What to do ::
Please print every line of the listing, unchanged.

── Listed entries

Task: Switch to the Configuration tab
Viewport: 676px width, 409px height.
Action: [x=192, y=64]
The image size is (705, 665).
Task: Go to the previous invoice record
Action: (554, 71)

────

Reply to the exercise ::
Task: Switch to the Configuration tab
Viewport: 676px width, 409px height.
Action: [x=192, y=64]
The image size is (705, 665).
Task: Go to the previous invoice record
Action: (554, 71)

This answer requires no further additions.